← Back to context

Comment by witx

3 days ago

It's by default so you use all those tasty tokens.

Kinda wish there was a deterministic, mostly terse, language to interact with computers

It's called C. With all the undefined behavior it's mostly deterministic!

A lot of users are subsidized (if you're in doubt, consider the wealth of free users).

It's a shotgun approach to answering questions. If it's terse it might only mention 1 of 10 facts it could provide, and that might not be the one you're looking for. So they just say a fuck ton of words and are more likely to meet the needs of everyone asking your question. If they miss it you'll prompt it again and they have to perform a second pass of inference, which costs them more money.

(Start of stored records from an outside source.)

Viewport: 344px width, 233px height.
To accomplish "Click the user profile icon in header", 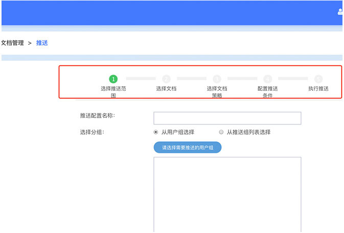I will click(340, 12).
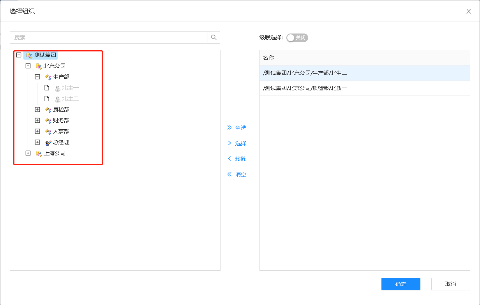Select 人事部 in the organization tree
This screenshot has width=480, height=305.
61,132
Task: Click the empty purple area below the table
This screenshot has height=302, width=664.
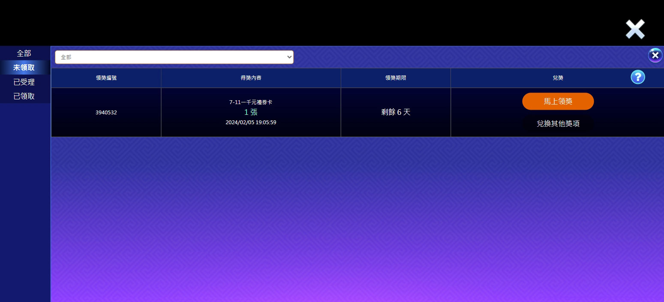Action: pos(356,218)
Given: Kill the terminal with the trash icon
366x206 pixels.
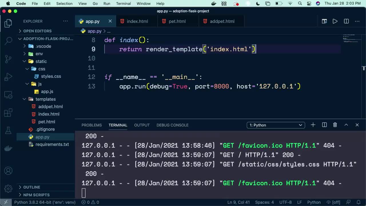Looking at the screenshot, I should click(x=335, y=125).
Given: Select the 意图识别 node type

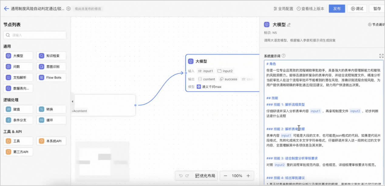Looking at the screenshot, I should point(51,67).
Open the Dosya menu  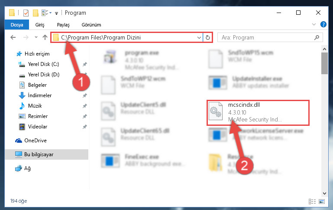[17, 25]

Kinda, more output tokens usually correlates with better benchmark scores. Ideally LLMs would keep that in their thinking section, then draft a response (what they write currently), then output something short. It'd consume even more tokens, but we wouldn't see that text

  • Most modern LLMs (especially frontier ones) are large token hogs because they draft, check, re-draft, the content (whether an output message; or a code diff) sometimes multiple times in the thinking block.

    When you see a thinking summary like "Now writing the function..."; the raw thinking is actually writing the function in its internal thinking. Occasionally, the summariser misses and you get to see the raw text from models like Opus.

    You can also try an open weight LLM like Qwen3.6 and see something that probably resembles the shape of frontier model thinking in some loose way.

If such a language existed, it would surely take a human years of study to become proficient at it.